• Exercise prompt: Give back exactly the stretch of data below from the line holding "Oana Danciu (623, 1386)" through the line holding "Facebook (958, 2217)", both ends included, and leave the remaining lines out.

• Exercise materials:
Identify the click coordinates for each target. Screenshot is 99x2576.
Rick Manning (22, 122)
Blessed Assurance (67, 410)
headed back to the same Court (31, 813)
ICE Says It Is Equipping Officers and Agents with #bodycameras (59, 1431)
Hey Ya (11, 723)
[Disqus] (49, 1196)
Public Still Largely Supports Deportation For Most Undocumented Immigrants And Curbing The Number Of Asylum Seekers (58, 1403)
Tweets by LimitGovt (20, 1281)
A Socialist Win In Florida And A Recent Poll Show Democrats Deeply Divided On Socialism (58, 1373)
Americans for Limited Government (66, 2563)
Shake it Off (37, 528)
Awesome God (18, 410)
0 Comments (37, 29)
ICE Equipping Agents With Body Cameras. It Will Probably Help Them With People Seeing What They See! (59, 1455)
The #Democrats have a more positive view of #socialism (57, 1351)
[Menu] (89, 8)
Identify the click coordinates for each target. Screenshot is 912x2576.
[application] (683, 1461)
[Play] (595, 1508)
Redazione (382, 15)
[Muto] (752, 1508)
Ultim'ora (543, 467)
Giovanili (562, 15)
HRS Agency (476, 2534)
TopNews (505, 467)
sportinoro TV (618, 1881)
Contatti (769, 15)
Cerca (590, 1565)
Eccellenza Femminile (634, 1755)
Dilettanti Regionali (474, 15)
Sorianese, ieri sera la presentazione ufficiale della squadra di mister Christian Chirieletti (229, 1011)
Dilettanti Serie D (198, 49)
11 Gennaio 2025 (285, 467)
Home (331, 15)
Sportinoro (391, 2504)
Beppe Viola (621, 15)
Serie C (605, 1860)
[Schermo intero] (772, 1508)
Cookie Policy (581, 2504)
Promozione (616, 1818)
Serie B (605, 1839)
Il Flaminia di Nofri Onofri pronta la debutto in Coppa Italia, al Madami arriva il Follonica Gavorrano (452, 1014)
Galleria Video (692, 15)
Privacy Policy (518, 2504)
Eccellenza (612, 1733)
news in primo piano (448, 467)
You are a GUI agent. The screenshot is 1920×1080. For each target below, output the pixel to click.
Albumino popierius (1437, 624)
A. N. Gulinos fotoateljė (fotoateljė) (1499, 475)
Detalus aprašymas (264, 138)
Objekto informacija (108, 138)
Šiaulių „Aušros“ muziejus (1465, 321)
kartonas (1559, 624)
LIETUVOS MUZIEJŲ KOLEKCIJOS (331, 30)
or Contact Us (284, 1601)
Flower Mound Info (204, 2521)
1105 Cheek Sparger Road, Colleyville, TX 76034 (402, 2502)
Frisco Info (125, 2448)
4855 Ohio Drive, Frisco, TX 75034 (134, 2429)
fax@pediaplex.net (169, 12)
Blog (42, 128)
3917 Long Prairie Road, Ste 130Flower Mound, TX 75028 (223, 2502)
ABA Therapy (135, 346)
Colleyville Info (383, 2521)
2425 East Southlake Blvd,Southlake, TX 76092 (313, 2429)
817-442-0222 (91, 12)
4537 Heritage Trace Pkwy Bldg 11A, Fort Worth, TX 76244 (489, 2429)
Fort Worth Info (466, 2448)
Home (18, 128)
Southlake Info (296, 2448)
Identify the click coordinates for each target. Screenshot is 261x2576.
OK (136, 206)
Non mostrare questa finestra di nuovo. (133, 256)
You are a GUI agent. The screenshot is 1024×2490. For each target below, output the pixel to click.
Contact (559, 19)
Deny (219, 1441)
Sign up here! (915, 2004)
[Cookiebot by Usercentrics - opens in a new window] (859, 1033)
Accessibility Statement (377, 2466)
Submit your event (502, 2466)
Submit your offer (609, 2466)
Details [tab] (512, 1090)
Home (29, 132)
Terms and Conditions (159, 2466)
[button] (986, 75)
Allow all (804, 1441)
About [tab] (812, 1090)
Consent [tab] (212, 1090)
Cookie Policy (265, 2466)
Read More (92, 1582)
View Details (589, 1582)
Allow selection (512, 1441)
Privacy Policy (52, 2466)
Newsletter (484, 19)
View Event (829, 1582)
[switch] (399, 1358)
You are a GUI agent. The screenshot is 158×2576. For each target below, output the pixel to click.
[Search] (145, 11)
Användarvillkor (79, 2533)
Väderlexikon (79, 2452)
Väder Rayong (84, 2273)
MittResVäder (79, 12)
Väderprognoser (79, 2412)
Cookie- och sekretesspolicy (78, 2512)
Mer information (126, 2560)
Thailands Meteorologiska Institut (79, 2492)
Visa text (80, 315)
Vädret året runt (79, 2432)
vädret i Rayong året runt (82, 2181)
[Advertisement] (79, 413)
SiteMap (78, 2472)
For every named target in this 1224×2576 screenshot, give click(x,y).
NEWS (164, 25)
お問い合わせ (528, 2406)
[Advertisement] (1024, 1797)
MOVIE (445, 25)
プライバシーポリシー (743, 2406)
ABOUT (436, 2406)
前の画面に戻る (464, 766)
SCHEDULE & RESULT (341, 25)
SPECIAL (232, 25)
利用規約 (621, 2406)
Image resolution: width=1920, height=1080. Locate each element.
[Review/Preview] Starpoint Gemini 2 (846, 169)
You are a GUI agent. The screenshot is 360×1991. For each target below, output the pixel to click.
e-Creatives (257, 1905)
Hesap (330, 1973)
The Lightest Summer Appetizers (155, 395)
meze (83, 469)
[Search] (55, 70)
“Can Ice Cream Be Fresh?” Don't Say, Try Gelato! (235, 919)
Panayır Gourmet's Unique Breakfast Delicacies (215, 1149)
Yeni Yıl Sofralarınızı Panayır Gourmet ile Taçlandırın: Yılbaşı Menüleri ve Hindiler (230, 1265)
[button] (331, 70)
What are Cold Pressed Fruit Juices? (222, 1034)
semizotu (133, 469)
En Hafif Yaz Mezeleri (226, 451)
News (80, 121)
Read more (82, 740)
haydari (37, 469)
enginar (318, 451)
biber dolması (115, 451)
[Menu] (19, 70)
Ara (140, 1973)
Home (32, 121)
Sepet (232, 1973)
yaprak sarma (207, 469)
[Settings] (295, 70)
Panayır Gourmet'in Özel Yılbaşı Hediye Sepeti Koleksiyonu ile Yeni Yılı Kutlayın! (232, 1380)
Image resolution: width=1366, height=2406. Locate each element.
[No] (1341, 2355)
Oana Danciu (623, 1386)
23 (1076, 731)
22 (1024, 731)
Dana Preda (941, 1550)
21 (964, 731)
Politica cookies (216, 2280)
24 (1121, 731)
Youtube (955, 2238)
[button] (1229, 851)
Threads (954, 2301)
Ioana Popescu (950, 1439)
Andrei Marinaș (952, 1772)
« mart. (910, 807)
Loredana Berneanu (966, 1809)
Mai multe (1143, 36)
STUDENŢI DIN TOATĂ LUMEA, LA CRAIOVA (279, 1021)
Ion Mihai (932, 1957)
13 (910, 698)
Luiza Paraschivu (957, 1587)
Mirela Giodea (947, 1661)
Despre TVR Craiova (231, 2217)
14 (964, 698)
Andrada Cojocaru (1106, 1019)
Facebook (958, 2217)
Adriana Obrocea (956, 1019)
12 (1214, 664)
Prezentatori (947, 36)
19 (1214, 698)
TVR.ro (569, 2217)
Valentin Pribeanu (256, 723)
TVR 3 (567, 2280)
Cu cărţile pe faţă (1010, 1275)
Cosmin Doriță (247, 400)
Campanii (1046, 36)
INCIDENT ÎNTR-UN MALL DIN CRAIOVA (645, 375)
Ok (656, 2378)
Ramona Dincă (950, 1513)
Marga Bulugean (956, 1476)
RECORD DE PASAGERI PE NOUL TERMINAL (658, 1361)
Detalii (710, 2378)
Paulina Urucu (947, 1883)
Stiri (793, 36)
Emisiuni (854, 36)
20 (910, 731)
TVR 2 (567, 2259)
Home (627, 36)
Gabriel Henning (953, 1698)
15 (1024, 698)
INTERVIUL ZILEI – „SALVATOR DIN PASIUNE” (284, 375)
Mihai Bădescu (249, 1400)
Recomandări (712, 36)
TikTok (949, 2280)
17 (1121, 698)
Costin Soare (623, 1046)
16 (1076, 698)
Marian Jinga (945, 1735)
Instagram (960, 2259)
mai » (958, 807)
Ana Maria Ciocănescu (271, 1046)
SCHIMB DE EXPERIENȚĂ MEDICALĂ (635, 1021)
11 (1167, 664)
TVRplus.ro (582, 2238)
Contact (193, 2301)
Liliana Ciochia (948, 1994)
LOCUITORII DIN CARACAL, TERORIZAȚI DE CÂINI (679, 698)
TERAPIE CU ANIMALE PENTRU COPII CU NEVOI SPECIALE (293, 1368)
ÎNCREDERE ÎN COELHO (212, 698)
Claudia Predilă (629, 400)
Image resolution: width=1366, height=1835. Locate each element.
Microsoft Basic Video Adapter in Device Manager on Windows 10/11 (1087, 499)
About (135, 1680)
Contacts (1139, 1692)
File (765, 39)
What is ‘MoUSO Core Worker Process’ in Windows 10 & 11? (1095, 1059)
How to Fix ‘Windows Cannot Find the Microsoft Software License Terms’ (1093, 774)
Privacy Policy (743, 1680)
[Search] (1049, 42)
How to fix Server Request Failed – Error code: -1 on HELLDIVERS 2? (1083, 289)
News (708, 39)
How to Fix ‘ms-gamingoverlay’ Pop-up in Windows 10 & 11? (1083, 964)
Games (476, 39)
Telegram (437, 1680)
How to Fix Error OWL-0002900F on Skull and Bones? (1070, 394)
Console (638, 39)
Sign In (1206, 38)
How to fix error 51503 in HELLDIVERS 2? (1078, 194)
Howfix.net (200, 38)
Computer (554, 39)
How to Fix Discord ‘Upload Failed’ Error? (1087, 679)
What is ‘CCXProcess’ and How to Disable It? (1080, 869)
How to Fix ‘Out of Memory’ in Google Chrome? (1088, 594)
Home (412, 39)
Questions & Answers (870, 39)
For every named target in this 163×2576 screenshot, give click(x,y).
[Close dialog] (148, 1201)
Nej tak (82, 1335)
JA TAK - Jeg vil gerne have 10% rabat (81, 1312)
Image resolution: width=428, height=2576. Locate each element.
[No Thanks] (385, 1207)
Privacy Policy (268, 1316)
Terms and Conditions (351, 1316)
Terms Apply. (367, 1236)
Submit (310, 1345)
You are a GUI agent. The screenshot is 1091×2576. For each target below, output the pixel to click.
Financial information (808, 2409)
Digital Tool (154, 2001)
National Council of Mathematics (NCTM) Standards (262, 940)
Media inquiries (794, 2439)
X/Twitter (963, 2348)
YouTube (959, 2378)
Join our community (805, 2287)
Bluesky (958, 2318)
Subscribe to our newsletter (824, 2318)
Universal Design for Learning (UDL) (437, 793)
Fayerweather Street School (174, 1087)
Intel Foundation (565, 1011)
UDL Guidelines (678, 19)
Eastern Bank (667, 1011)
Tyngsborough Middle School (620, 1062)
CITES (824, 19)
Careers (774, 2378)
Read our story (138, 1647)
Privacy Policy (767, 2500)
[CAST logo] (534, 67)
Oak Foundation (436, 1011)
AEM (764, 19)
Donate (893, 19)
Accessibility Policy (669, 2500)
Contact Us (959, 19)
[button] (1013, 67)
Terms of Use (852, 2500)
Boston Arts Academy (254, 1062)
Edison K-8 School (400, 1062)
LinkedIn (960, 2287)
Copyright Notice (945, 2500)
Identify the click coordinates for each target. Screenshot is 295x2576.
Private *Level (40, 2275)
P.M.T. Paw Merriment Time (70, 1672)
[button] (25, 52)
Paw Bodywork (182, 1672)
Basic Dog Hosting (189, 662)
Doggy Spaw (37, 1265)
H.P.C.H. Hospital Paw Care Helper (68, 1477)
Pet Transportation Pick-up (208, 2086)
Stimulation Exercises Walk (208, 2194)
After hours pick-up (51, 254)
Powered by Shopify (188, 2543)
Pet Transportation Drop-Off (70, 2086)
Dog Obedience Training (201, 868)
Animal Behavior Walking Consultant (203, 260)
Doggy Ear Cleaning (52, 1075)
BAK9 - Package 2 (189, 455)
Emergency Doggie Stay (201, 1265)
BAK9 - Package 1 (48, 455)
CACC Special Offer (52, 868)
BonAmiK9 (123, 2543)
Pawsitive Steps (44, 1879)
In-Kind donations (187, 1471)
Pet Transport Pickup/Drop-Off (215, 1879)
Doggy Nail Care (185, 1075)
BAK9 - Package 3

• Written reply:
Oana Danciu (623, 1386)
23 (1076, 731)
22 (1024, 731)
Dana Preda (941, 1550)
21 (964, 731)
Politica cookies (216, 2280)
24 (1121, 731)
Youtube (955, 2238)
[button] (1229, 851)
Threads (954, 2301)
Ioana Popescu (950, 1439)
Andrei Marinaș (952, 1772)
« mart. (910, 807)
Loredana Berneanu (966, 1809)
Mai multe (1143, 36)
STUDENŢI DIN TOATĂ LUMEA, LA CRAIOVA (279, 1021)
Ion Mihai (932, 1957)
13 (910, 698)
Luiza Paraschivu (957, 1587)
Mirela Giodea (947, 1661)
Despre TVR Craiova (231, 2217)
14 (964, 698)
Andrada Cojocaru (1106, 1019)
Facebook (958, 2217)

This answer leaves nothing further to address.